== Passage ==
--- START ---

BOGOTA, Jan 27 (Reuters) - Colombia’s central bank board is expected to cut its benchmark interest rate by 25 basis points to 7.25 percent at a meeting on Friday, in an effort to stimulate growth as indicators point to an economic slowdown.
The decision by the seven-member board is unlikely to be unanimous, since some policymakers are still concerned inflation figures will not fall to within the bank’s 2 to 4 percent target range by the end of the year, analysts said.
Policymakers unexpectedly cut the rate to 7.5 percent in December. The 25 basis point cut, backed by four board members, was the first reduction in almost four years.
“This will be a very difficult meeting,” said Yenny Monzon, an analyst at CorpBanca in Bogota. “We think the cutting cycle will continue because concerns about a weakening economy remain, and are even being reaffirmed.”
“But we still don’t anticipate a unanimous decision because inflation expectations were up last month.”
Analysts predicted in a Reuters survey last week that Colombia’s economy will grow 2.4 percent this year, down from an estimate of 2.8 percent in a survey the month before.
Economic growth has slowed amid a slump in the price of crude oil, one of Colombia’s leading exports.

--- END ---

== Data for this task ==
--- START ---

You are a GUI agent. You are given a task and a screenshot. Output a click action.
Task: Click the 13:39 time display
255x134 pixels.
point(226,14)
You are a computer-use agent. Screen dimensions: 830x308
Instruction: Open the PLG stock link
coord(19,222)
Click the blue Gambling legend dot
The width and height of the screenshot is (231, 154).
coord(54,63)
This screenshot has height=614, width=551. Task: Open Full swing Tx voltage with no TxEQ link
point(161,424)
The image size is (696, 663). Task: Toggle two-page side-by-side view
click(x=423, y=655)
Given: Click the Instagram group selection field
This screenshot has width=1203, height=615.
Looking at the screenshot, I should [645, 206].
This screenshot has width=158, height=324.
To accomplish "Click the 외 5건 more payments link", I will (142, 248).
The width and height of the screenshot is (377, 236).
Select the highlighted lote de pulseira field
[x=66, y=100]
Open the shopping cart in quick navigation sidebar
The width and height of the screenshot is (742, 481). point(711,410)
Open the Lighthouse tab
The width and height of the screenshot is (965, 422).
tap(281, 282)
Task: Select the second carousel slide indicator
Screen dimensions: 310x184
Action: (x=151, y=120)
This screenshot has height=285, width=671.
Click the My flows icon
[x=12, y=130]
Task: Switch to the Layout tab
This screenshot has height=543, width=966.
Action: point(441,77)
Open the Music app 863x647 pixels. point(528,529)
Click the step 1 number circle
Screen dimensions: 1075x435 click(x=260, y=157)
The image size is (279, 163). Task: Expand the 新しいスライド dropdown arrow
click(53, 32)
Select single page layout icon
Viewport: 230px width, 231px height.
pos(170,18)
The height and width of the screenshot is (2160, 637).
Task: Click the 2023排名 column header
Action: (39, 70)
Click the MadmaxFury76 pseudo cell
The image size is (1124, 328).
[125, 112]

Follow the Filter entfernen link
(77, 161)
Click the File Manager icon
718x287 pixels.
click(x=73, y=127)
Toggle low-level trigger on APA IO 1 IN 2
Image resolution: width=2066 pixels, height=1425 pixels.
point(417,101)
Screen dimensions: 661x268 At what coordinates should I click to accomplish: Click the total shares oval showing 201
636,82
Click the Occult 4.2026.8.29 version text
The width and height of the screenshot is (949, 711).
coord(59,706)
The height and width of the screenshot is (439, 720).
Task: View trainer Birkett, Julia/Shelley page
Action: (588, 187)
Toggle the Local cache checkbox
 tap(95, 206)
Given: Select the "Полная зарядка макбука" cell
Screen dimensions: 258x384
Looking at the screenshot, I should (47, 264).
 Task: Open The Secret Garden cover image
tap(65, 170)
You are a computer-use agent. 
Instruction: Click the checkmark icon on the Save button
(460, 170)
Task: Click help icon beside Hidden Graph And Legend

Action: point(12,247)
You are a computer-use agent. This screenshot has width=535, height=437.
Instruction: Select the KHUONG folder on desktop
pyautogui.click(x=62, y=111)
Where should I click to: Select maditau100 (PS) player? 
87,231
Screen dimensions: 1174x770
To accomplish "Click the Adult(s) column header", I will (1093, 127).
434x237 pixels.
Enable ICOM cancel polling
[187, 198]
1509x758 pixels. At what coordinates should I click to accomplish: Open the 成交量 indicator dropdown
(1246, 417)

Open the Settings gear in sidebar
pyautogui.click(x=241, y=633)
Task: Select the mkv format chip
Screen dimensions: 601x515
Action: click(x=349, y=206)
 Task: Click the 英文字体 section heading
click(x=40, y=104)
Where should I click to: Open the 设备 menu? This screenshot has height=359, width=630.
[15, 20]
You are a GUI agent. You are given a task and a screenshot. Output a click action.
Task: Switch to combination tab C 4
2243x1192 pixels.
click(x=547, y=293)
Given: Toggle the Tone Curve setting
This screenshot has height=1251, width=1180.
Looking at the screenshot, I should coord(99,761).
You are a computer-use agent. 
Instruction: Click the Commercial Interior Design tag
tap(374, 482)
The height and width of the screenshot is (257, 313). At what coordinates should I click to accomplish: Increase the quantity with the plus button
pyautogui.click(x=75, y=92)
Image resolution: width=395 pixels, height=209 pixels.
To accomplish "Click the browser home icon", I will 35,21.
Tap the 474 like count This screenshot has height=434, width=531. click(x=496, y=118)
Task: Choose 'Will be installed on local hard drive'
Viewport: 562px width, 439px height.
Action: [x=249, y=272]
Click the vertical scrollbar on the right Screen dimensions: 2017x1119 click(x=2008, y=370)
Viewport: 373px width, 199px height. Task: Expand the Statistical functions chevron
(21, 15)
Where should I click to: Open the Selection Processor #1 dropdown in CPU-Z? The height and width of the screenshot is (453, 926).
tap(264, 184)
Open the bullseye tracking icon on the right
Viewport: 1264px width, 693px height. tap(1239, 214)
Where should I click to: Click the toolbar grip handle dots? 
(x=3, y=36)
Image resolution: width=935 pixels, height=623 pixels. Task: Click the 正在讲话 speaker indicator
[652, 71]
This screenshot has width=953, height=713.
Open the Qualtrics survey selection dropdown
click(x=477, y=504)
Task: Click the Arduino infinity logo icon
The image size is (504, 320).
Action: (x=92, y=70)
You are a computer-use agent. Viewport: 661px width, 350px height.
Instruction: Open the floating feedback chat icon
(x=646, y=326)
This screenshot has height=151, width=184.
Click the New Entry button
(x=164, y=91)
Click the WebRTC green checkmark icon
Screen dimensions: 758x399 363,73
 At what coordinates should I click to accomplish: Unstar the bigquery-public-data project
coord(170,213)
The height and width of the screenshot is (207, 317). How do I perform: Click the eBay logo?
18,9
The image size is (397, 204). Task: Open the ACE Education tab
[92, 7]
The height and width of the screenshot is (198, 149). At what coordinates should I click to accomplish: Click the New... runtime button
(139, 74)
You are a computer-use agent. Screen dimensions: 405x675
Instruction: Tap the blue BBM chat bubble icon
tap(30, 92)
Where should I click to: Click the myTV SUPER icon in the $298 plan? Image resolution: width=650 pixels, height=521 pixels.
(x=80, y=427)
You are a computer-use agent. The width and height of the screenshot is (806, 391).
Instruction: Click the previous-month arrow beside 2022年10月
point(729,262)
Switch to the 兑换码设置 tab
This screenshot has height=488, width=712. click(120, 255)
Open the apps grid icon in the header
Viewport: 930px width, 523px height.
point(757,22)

--- END ---

== Tasks to carry out ==
A) According to the article, what level did policymakers cut the rate to in December?
B) Edit the rows from the first one through the line containing "Looking at the screenshot, I should [645, 206].", swapping "Instruction" for "Goal" and leaving everything else unchanged.
The article and the rows were taken from unrelated sources.

== Per-task outputs ==
A) 7.5 percent

B)
You are a GUI agent. You are given a task and a screenshot. Output a click action.
Task: Click the 13:39 time display
255x134 pixels.
point(226,14)
You are a computer-use agent. Screen dimensions: 830x308
Goal: Open the PLG stock link
coord(19,222)
Click the blue Gambling legend dot
The width and height of the screenshot is (231, 154).
coord(54,63)
This screenshot has height=614, width=551. Task: Open Full swing Tx voltage with no TxEQ link
point(161,424)
The image size is (696, 663). Task: Toggle two-page side-by-side view
click(x=423, y=655)
Given: Click the Instagram group selection field
This screenshot has width=1203, height=615.
Looking at the screenshot, I should [645, 206].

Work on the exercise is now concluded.